__Explore the material__.
a. In the book reviews, quote the passage from "Review Date: 2008-03-19" to "late 1970s/early 1980s).".
b. Answer these questions about the book reviews:
(i) What review date is given for the review titled "A classic"?
(ii) Which author does the review titled "nana upstairs and nana downstairs" name?
(iii) What does the title of the first review say about the reviewer?
c. List every review date that appears in the book reviews.

__Document passage__.
== Segment start ==
Average review score:

Child therapist who read this as a kid...
Helpful Votes: 0 out of 0 total.
Review Date: 2008-06-19
Out of the hundreds, if not thousands, of books I read during my childhood (I was a pretty big bookworm!), this is one of the one's I clearly remember reading. It is a very sweet book, which even as an adult brings a tear to my eye to just think about.

A classic
Helpful Votes: 0 out of 0 total.
Review Date: 2008-03-19
This book is an excellent read, not only for kids who can relate to the death of a grandparent or a loved one, but for all children who are just starting to learn about death. It's a great way to introduce the topic. I had it as a kid, and recently bought a new copy. It is one of my most beloved childhood books. The illustrations are great, too--I don't know how kids would feel about them today, considering all the technology we have now in terms of graphics, but I remember being really intrigued by all the little details in the drawings (in the late 1970s/early 1980s).

nana upstairs and nana downstairs
Helpful Votes: 0 out of 0 total.
Review Date: 2008-01-20
Tomie dePaola's Nana Upstairs & Nana Downstairs is a tenderly written story about the death of loved ones and the beautiful memories they leave behind. The story is multigenerational seen through the sweet lens of childhood eyes. The illustations are charming and the tale will make you laugh and cry.
== Segment end ==
Stored data entries:
== Segment start ==
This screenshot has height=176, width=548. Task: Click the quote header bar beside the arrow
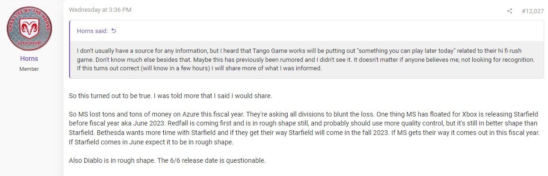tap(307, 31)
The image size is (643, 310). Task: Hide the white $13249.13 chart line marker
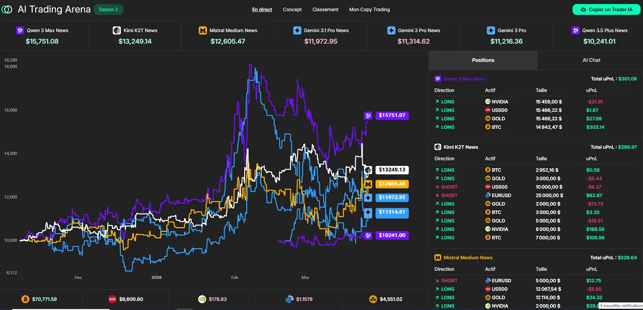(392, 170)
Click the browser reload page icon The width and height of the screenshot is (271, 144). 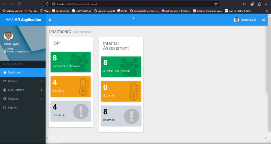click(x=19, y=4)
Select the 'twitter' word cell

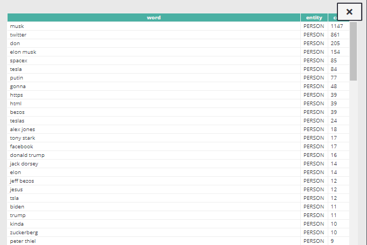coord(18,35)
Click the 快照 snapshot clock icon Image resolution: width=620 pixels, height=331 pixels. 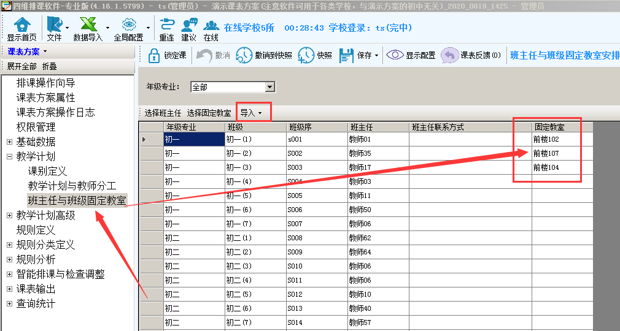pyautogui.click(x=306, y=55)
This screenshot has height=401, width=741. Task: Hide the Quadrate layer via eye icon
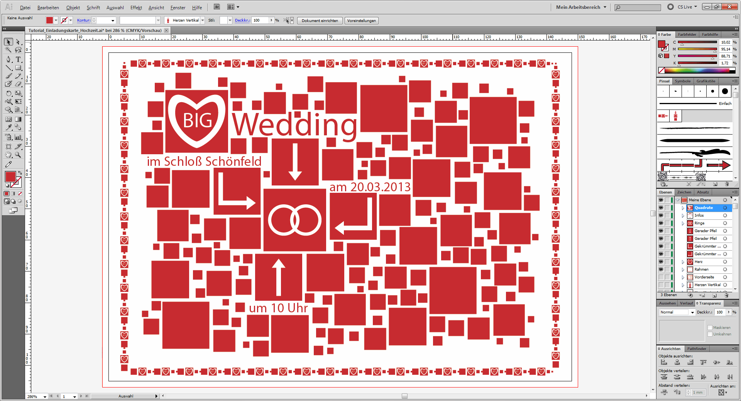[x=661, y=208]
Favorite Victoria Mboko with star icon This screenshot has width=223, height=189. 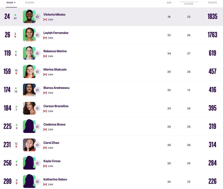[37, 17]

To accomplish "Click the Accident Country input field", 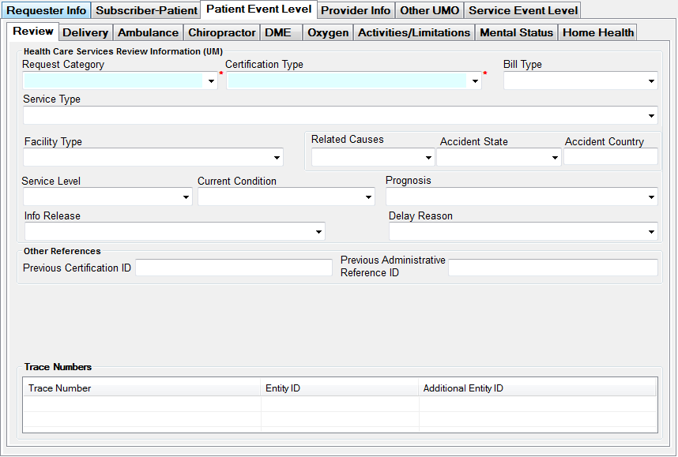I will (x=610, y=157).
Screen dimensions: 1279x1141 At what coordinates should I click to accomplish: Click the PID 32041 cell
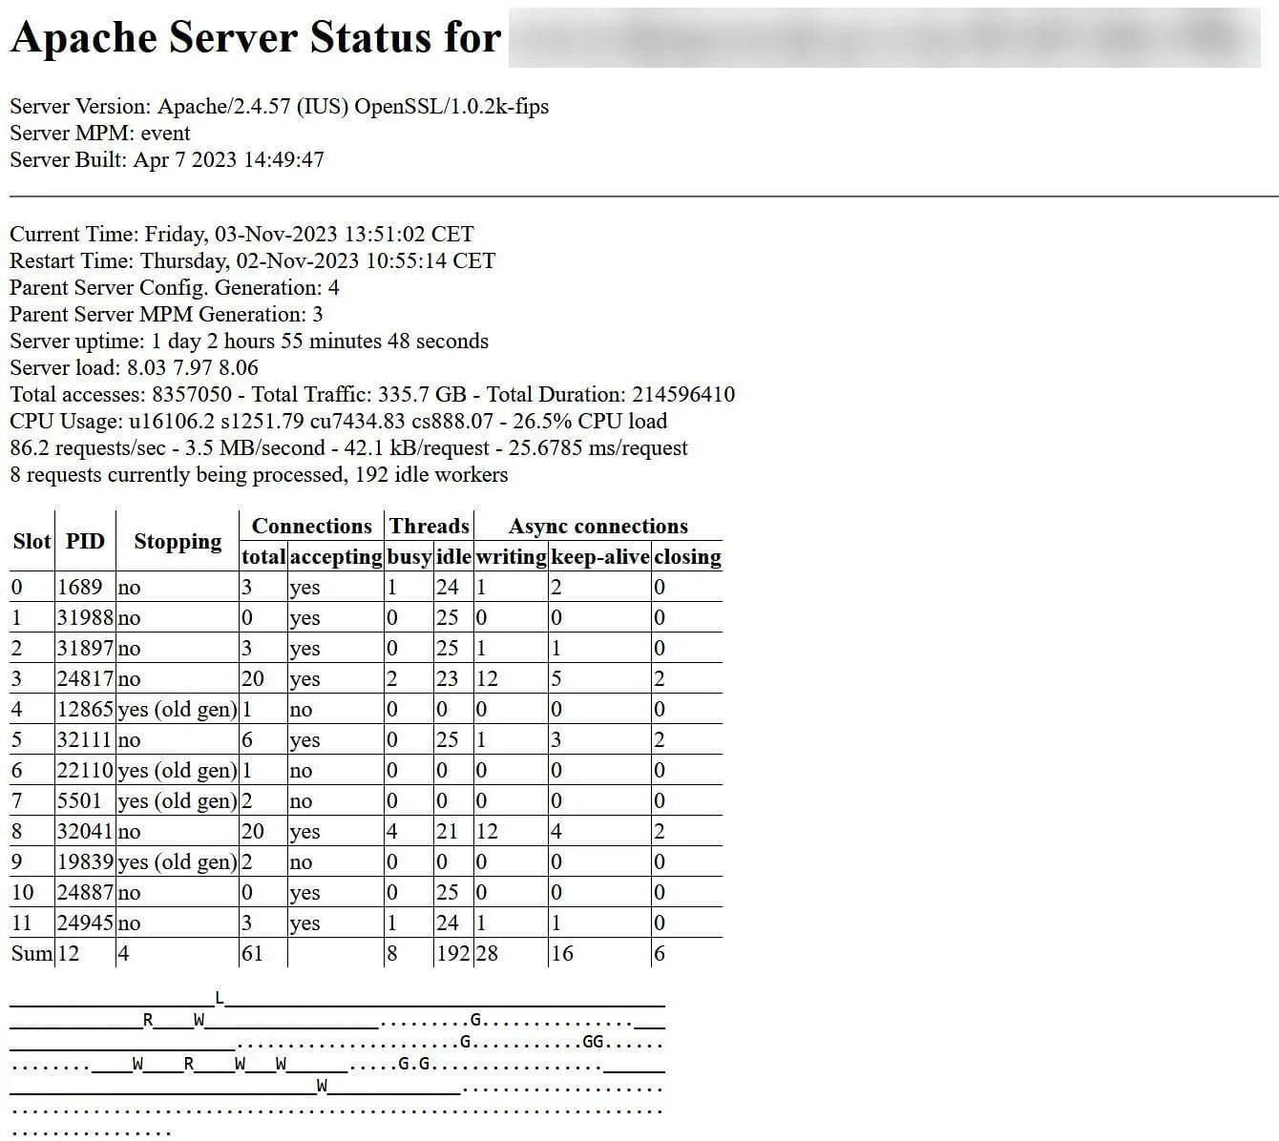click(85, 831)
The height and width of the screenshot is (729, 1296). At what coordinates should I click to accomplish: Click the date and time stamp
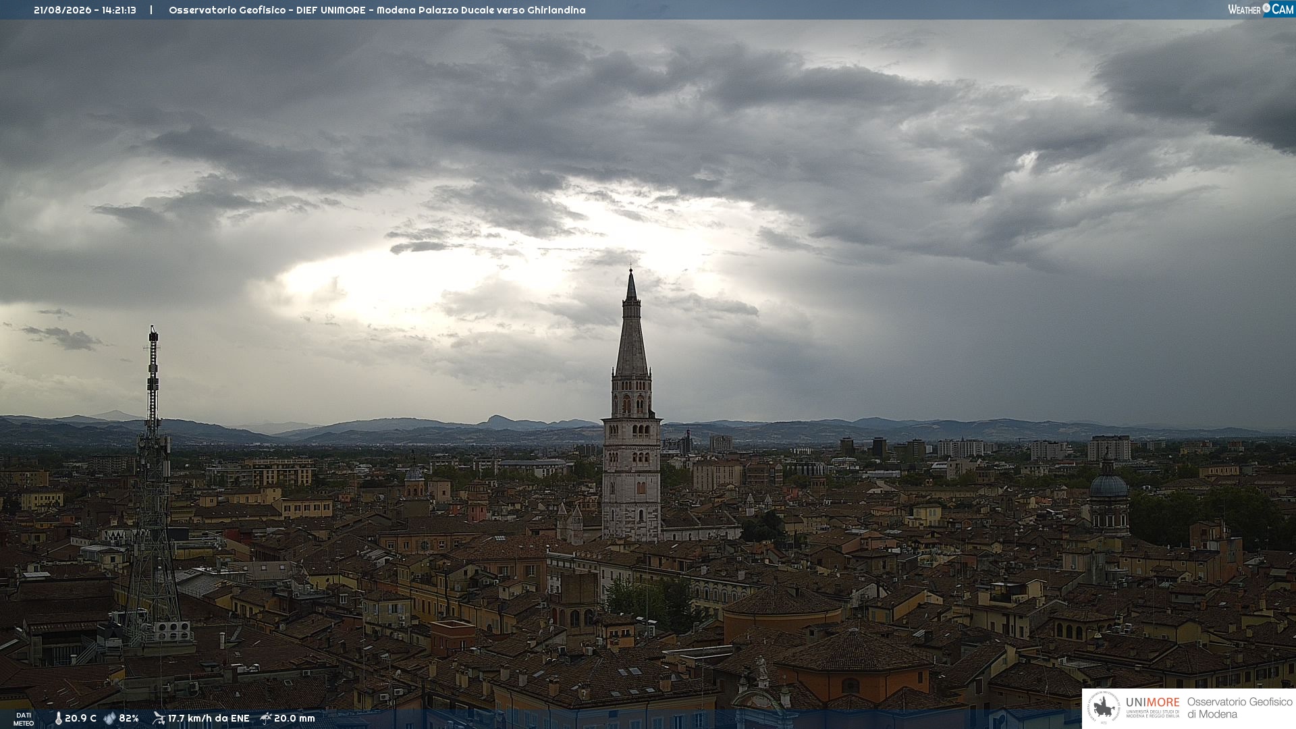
== Segment end ==
__Responses__.
a.
Review Date: 2008-03-19
This book is an excellent read, not only for kids who can relate to the death of a grandparent or a loved one, but for all children who are just starting to learn about death. It's a great way to introduce the topic. I had it as a kid, and recently bought a new copy. It is one of my most beloved childhood books. The illustrations are great, too--I don't know how kids would feel about them today, considering all the technology we have now in terms of graphics, but I remember being really intrigued by all the little details in the drawings (in the late 1970s/early 1980s).

b.
(i) 2008-03-19
(ii) Tomie dePaola
(iii) The reviewer is a child therapist who read the book as a kid.

c.
2008-06-19
2008-03-19
2008-01-20